Florida Rental Lease Agreements

The Florida rental agreements are legal contracts between a landlord and a tenant for the use of real property for regular payments (“rent”), usually made monthly. These agreements are governed by Florida landlord-tenant law and may include additional terms and conditions (which can’t supersede state law).

Florida Rental Agreement Types

12 pages
Residential Lease Agreement

The Florida residential lease agreement (“rental agreement”) is a binding document used to formalize an agreement between a landlord and tenant to rent real property in exchange for a fee.

10 pages
Month-to-Month Lease Agreement

A Florida month-to-month lease agreement is a contract (written or oral) that allows a tenant to rent property from a landlord, in exchange for a fee (“rent”), for a period of thirty days at a time.

3 pages
Rental Application Form

The Florida rental application form is a document used by landlords to screen prospective tenants to help determine whether they are a desirable tenant.

8 pages
Residential Sublease Agreement

The Florida sublease agreement is a legal document that allows an initial tenant ("sublessor") to rent (“sublease”) a rental property to a new tenant ("sublessee") in exchange for a fee.

3 pages
Roommate Agreement

The Florida roommate agreement (“room rental agreement”) is a binding document between two or more people (“co-tenants”) sharing a rented property that outlines the financial responsibilities of each member.

12 pages
Commercial Lease Agreement

The Florida commercial lease agreement is a contract specifically for renting commercial spaces to businesses.
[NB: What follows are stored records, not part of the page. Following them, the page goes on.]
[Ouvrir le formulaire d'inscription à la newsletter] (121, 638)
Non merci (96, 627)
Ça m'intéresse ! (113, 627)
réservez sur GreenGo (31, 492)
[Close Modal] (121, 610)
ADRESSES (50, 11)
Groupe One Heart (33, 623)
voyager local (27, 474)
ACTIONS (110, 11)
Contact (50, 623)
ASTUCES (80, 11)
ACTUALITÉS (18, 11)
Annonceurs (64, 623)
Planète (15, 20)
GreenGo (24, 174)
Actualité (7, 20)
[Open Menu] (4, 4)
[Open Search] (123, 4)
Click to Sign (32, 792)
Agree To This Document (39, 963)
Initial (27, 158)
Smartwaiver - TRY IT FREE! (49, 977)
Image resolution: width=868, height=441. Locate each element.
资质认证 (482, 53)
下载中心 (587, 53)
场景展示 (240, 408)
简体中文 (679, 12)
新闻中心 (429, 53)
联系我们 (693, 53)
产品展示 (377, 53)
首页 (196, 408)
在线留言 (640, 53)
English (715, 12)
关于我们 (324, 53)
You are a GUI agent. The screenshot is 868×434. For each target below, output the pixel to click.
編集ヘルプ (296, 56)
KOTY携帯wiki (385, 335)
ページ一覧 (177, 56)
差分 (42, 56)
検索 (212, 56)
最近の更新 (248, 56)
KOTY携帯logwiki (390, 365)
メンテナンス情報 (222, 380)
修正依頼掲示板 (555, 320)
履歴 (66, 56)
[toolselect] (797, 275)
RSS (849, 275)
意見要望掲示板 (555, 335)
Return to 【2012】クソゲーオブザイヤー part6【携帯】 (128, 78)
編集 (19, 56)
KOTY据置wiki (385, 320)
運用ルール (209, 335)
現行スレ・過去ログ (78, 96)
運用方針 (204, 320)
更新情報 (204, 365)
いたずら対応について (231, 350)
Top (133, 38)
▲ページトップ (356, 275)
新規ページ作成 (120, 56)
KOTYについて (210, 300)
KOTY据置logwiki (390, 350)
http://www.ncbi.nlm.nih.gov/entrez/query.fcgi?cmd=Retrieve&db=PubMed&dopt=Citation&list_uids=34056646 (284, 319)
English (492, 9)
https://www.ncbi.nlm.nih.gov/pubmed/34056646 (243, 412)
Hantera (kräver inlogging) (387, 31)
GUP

Florida Required Lease Disclosures

  • Landlord’s Name & Address (required for all) – To establish communication between landlord and tenant for serving legal notices, Florida landlords must provide a notice in or alongside their lease agreement that outline contact information of anyone authorized to act on behalf of the property.
  • Dangers of Radon Gas (required for all) – All Florida leases are required to include a specific disclosure about the dangers of radon gas in the property to help protect potential tenants.
  • Security Deposit Holdings (required for some) – When a landlord manages 5 or more individual rental units in Florida, they are required to disclose where any security deposit is held, any information about accruing interest, and a specific notice provided by the state to ensure it is handled correctly.
  • Lead Based Paint Disclosure (required for some) – To protect prospective tenants, every Florida lease agreement must include a lead based paint disclosure form and EPA-approved pamphlet regarding the dangers of lead paint in addition to any known hazards that exist in the rental building.

To learn more about required disclosures in Florida, click here.

Florida Landlord Tenant Laws

  • Warranty of Habitability – A Florida landlord must always provide their tenant with adequate plumbing, running water, electrical lighting, and more. If any of these amenities become inoperable, the landlord must repair them within 20 days of a request from a tenant. Otherwise, a Florida tenant may be able to perform a repair and deduct after providing written notice of intention.
  • Evictions – A Florida landlord may evict a tenant for breaking a lease term or committing an illegal act, both of which come with a 7-day notice period. Failing to pay rent, meanwhile, comes with a 3-day notice period. As such, this eviction process tends to take around a week.
  • Security Deposits – A Florida security deposit is not limited in terms of value. However, a Florida landlord has up to 30 days to return any collected security deposits if deductions are made after move out.
  • Lease Termination – A month-to-month lease in Florida can be terminated with at 15 days of advance notice. A fixed-term lease, on the other hand, can be terminated by a tenant after supplying proof of active military duty, dwelling uninhabitability, landlord harassment, or a specific lease term violation on the landlord’s part.
  • Rent Increases & Fees – Florida landlords do not need to provide notice or justification for any rent increases. These increases are not capped for value, either. Similarly, Florida gives landlords the ability to charge most standard operating fees without limitation. However, bounced check fees are limited, starting at around $25.
  • Landlord Entry – A Florida landlord may enter a tenant’s dwelling legally by providing 12 hours of notice. A lease agreement may alter this standard, though. Also, any set standard does not apply in emergency situations unless otherwise stated.
  • Settling Legal Disputes – A Florida landlord or tenant may file a case (including evictions) valued at up to $5,000 in the state’s small claims court. These cases are subject to a 5 year and 4 year statute of limitations for written and oral contracts, respectively.